Former president Choi Kyung-hee stepped down on Oct. 21. Following 86 days of students’ sit-in protest in the Main Hall, Choi’s resignation was made amid growing allegations that the university granted unfair favors in admissions and grading to a student in Kinesiology & Sports Studies, Chung Yoo-ra, the daughter of Choi Soon-sil.
Since late July, students and faculty members had demanded her resignation in responsibility for her unilateral decisions such as the establishment plan of LiFE (Light up Your Future in Ewha) College, as well as the intervention of 1,600 police officers supposedly to relieve faculty members of their confinement. The conflict was intensified by the scandal of the school granting special treatment to Chung. During a discussion meeting held between Choi and students on Oct. 17, Choi clearly stated she had no intention of resigning. However, two days after the meeting, Choi abruptly announced her intention to resign describing her decision as an act to “continue the Ewha spirit of harmony and trust.” The announcement was made only few hours ahead of a scheduled demonstration by faculty members.
However, there are still a number of loose ends. Students feel that Choi has not made an appropriate apology for the police intervention. There is also discontent about Choi’s lack of substantial action to protect students who underwent police investigation for leading the “confinement” of faculty members. Although Choi initially submitted a petition stating that she did “not want any legal charges pressed on the students,” the petition had no lasting influence as the students have been handed over to the Supreme Prosecutor’s Office. Choi has also denied all allegations regarding Chung.
For such unresolved problems, students and professors are voicing out their concerns through further demonstrations. On Nov. 3, the fourth and final mass demonstration took place in the presence of approximately 4,000 students and faculty members according to a statistic provided by students. The participants demanded that a thorough investigation of the suspicions involving Chung take place and that the current presidential election system be reformed.
Questions on future presidential election yet to be answered
“The current election system allows the school foundation to have far too much influence on selecting candidates,” stated Lim Dong-hoon, the professor of the Department of Korean Language & Literature during the demonstration on Nov. 3. “The faculty is considering the possibility of adopting a direct voting system. We are also going to hold a hearing on Nov. 11 to discuss a new direction for the presidential election is under way.”
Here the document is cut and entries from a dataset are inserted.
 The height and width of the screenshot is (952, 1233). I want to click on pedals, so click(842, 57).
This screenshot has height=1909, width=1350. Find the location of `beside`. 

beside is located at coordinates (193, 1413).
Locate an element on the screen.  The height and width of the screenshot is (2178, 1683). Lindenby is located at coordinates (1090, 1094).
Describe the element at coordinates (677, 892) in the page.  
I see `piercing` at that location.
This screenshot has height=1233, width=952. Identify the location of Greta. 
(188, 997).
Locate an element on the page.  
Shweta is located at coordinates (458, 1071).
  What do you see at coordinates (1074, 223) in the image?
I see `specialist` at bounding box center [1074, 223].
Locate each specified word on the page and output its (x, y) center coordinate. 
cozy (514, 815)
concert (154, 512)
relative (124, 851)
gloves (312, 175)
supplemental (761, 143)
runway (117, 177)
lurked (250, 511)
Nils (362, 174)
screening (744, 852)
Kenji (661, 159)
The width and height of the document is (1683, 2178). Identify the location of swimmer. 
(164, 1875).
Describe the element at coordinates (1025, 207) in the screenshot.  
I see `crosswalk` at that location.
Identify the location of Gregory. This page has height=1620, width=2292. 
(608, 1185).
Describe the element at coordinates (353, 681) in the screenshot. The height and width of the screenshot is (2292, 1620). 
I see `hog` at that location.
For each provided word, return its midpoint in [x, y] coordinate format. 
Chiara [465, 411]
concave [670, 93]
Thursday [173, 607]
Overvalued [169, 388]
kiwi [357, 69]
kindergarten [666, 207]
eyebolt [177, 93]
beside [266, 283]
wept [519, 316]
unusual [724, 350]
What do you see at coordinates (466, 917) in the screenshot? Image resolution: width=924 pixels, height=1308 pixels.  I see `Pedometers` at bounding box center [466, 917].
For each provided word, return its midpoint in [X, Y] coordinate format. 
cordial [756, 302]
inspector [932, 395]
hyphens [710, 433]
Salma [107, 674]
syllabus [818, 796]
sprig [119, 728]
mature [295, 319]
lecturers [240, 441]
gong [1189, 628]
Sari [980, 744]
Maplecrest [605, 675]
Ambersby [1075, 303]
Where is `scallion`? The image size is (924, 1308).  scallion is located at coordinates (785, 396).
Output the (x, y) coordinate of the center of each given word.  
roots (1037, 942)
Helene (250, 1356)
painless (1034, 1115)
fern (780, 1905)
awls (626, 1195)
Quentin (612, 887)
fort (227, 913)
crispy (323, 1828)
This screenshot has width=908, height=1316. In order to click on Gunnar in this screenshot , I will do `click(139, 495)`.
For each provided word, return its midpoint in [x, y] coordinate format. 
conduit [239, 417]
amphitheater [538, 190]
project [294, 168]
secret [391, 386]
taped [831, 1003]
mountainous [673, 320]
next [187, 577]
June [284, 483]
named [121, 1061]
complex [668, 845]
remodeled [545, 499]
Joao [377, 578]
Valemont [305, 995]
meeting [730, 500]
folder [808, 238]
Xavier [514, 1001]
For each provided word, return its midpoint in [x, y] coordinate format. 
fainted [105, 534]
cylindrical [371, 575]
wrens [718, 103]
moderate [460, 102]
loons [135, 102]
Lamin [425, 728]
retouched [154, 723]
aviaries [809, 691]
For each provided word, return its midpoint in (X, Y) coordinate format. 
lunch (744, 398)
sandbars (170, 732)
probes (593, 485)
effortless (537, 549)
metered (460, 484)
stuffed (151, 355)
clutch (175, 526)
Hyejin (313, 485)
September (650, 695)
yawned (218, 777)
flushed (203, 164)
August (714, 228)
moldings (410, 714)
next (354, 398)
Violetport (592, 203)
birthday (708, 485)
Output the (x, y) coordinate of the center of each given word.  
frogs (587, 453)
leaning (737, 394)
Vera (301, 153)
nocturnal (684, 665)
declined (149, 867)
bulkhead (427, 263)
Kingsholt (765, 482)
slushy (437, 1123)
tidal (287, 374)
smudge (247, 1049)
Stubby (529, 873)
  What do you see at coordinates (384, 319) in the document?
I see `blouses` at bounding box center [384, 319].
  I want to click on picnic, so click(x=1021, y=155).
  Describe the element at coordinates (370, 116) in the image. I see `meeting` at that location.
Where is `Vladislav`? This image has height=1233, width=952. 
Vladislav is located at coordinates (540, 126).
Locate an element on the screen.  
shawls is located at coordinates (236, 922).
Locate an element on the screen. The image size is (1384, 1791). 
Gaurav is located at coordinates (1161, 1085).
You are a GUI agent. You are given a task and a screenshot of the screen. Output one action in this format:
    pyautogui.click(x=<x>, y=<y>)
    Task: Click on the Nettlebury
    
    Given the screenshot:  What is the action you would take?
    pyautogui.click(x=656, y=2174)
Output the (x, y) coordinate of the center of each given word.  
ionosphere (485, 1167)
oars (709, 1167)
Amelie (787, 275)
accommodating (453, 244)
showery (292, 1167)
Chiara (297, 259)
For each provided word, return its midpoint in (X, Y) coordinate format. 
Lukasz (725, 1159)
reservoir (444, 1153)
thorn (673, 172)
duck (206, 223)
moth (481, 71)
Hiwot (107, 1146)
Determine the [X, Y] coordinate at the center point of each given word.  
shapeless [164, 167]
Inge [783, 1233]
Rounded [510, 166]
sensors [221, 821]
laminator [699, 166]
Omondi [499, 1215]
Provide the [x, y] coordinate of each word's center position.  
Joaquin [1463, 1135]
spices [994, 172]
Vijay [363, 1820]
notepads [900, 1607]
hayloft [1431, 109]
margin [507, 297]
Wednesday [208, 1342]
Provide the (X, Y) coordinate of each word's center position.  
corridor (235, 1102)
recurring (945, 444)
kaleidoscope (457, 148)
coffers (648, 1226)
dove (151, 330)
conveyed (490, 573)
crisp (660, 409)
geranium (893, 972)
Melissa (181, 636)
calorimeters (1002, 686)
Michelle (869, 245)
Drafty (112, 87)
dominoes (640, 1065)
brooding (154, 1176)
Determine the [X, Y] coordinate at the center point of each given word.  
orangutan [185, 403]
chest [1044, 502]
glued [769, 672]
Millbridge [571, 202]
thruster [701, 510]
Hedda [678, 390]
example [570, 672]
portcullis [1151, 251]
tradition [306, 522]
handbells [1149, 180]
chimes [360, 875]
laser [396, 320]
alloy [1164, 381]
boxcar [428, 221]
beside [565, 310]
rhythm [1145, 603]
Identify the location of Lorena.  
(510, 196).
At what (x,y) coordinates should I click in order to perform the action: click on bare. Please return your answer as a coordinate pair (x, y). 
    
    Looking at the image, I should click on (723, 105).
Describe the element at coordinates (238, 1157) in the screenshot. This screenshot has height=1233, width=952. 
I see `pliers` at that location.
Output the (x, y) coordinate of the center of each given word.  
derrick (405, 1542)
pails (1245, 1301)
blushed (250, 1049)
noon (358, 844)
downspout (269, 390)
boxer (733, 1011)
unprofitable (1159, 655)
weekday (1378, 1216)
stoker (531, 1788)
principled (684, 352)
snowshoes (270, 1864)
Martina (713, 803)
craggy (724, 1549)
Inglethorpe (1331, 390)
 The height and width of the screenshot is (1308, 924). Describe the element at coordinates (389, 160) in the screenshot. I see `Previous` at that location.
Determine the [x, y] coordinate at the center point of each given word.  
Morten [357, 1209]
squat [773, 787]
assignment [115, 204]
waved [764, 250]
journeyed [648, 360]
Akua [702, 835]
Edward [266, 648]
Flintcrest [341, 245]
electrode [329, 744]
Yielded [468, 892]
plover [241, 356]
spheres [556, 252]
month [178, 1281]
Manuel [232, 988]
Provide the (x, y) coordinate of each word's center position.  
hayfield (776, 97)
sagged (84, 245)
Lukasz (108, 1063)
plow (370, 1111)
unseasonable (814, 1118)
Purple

The most recent election system was carried out by an indirect vote where the Board of Directors, comprised of eight members including the head director and the honorary president, chose between two candidates selected by professors. However, in the face of the unprecedented situation of the former president’s resignation, professors and students are raising their voice for a new, more democratic method of electing the president.
“Electing a new president should not be a mere act of filling an empty post, but a way to bring about a satisfactory and final end to the entire situation regarding Choi,” said a student who wished to remain anonymous. “I hope the election process be carried out in a considerate and democratic manner, even if it means the process becomes time-consuming.”
In the absence of a president, the presidential duties have temporarily been placed on the shoulders of Song Tuck-soo, Executive Vice President for Academic Affairs. According to the head director of the Board of Directors, the new president is planned to be elected before the new semester begins. The term of the new president will be 4 years.